So bleibt das Ziel, „die Fragmente in einen neuen Kontext zu setzen“, daraus entstehen dann „Sinnfelder“, wie sie Unrein selber nennt. Die erlauben der Künstlerin wie dem Betrachter damit zu spielen, mit etwas Unganzem, aber nicht Unfertigem. Die Hingabe an dieses Spiel sei „ein Rausch der Freiheit“ für die Künstlerin, verbunden mit einem „liebenden, ja zärtlichen Verhältnis zu den Dingen“.

Den kreativen Schaffensprozess umriss Katharina Winterhalter anhand der zwei Bilder „Phantasmen in der Landschaft“ und der Serie „Sinnfelder 1 bis 5“, die in der Ausstellung zu sehen sind. Fragmentarische Fundstücke stehen am Anfang, ein Schatten, eine Idee, eine Emotion, sogar so etwas Banales wie ein blaues Wollknäuel. Das jeweilige Teil soll dann in einen Kontext mit anderen Teilen gebracht werden, es könne gar ein „Krieg der Fragmente sein“, empfand Winterhalter, was Linde Unrein nicht abstritt. Unrein bleibe primär immer Zeichnerin, auch wenn sie malt, fasste Winterhalter zusammen. An beides, Malen und Zeichnen, gleichberechtigt nebeneinander, stelle sie hohe formale Ansprüche; offenbar aber auch an ihre lyrischen Arbeiten, nebenbei gesagt. Unrein hat bereits auch zwei Gedichtbände herausgebracht, Kostproben sind in den Ausstellungsräumen zu lesen. Schreiben, zeichnen und malen verschaffe der Künstlerin „totale Befriedigung“, bis hin zur Sucht. Die selbstkritische Reflexion komme hinterher: „Hat das, was ich tue, Bedeutung?“

Bei Linde Unrein, sagte Winterhalter, könne sie diese Frage unbedingt mit Ja beantworten. Sie schloss ihre Hommage mit dem aufschlussreichen Gedicht „eigen.art“, in dem sich die Autorin an sich selbst oder ihren Leser wendet und eine für sie grundlegende Einsicht in die Grenzen unserer Wirklichkeitserkenntnis formuliert. Das Gedicht endet mit den Versen: „bleibst ein einzelner / herausgefallener / musst dir schon deine / heimaten eigen dichten“.

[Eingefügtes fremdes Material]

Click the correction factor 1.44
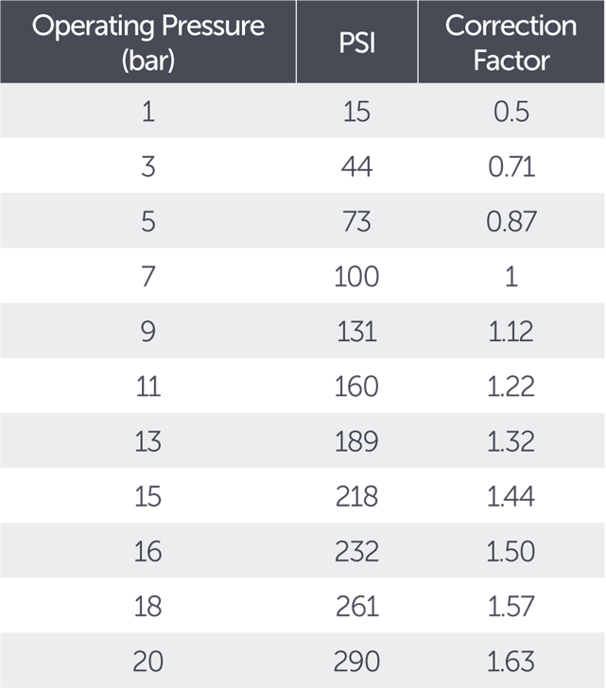The width and height of the screenshot is (606, 688). coord(511,497)
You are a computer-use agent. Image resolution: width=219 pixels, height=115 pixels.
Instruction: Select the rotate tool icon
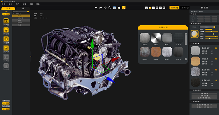tap(110, 8)
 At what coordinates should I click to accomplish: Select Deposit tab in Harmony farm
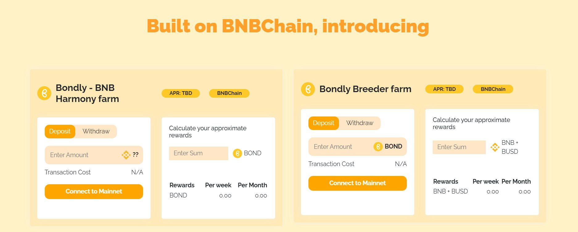pos(60,132)
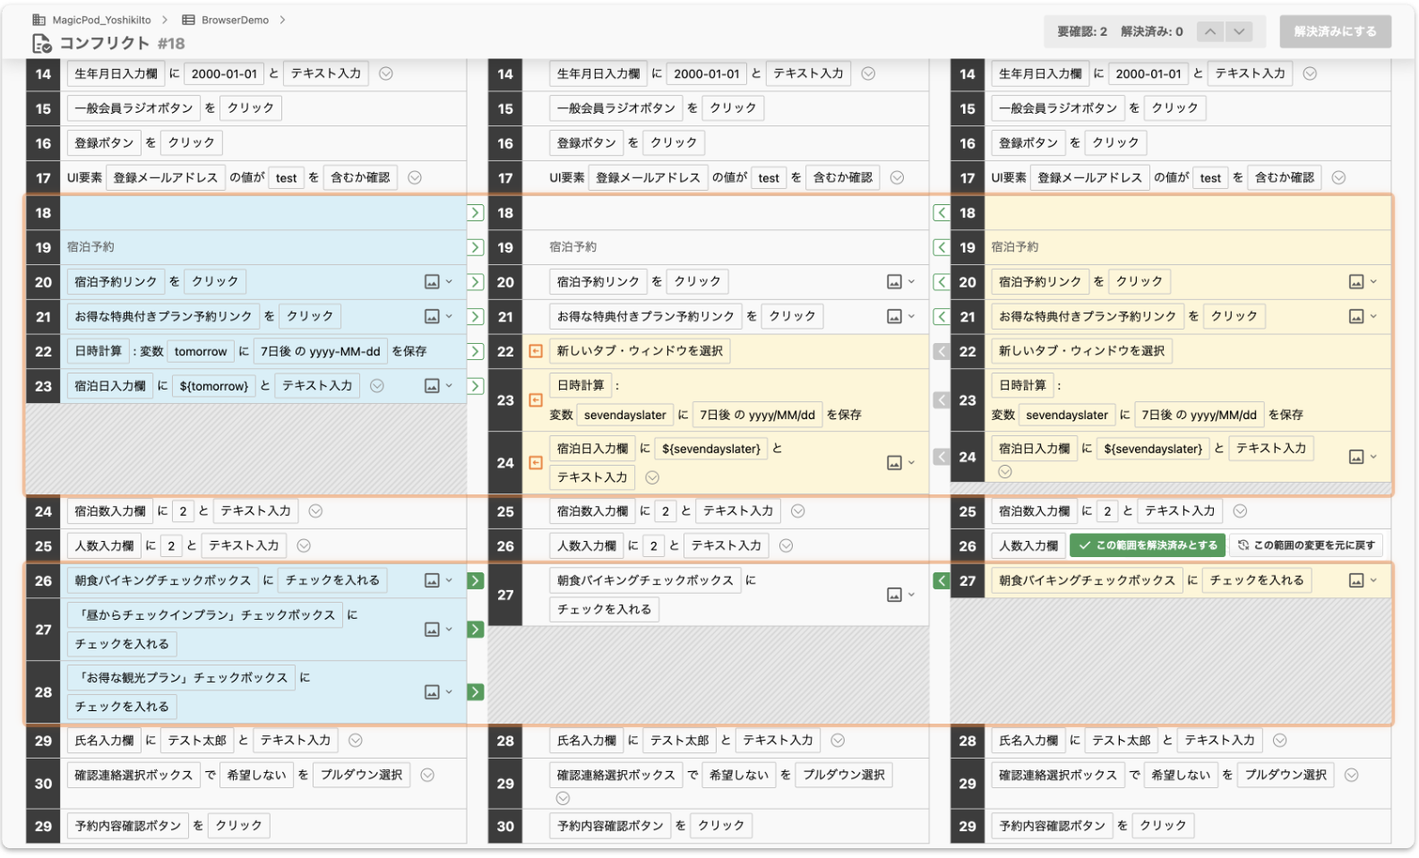This screenshot has width=1419, height=858.
Task: Apply left step 26 change with green arrow
Action: 476,580
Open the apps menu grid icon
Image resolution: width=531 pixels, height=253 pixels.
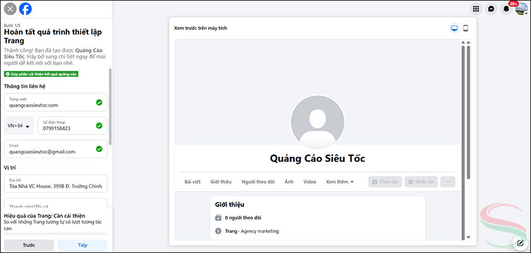click(x=476, y=9)
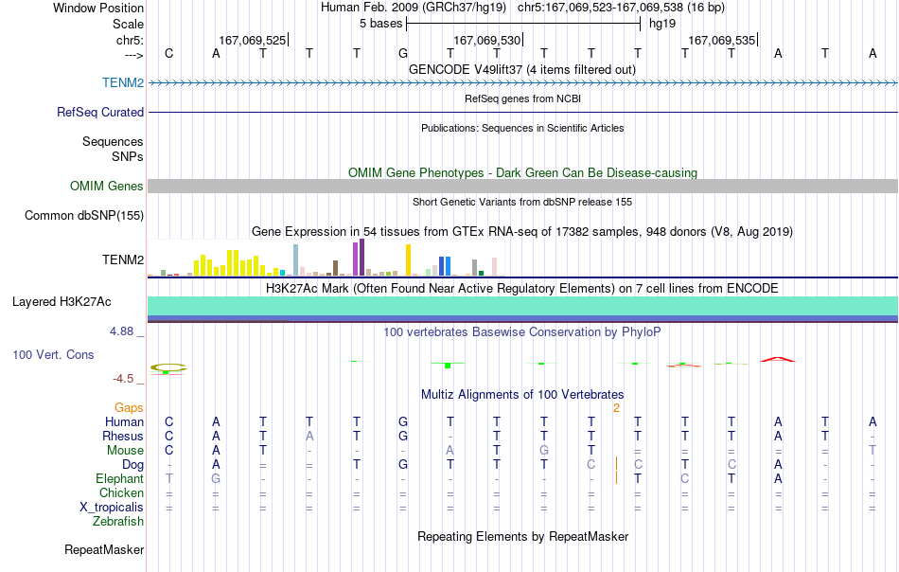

Die Vernissage wurde musikalisch von zwei jungen Künstlerinnen aus Leipzig bereichert. Sie spielten auf dem Akkordeon und mit verschiedenen Flöten faszinierende Eigenkompositionen, die ein großes Talent erkennen ließen. Sie erhöhten damit zusätzlich die künstlerische Qualität der Eröffnungsfeier. Sie fanden bewundernden Applaus.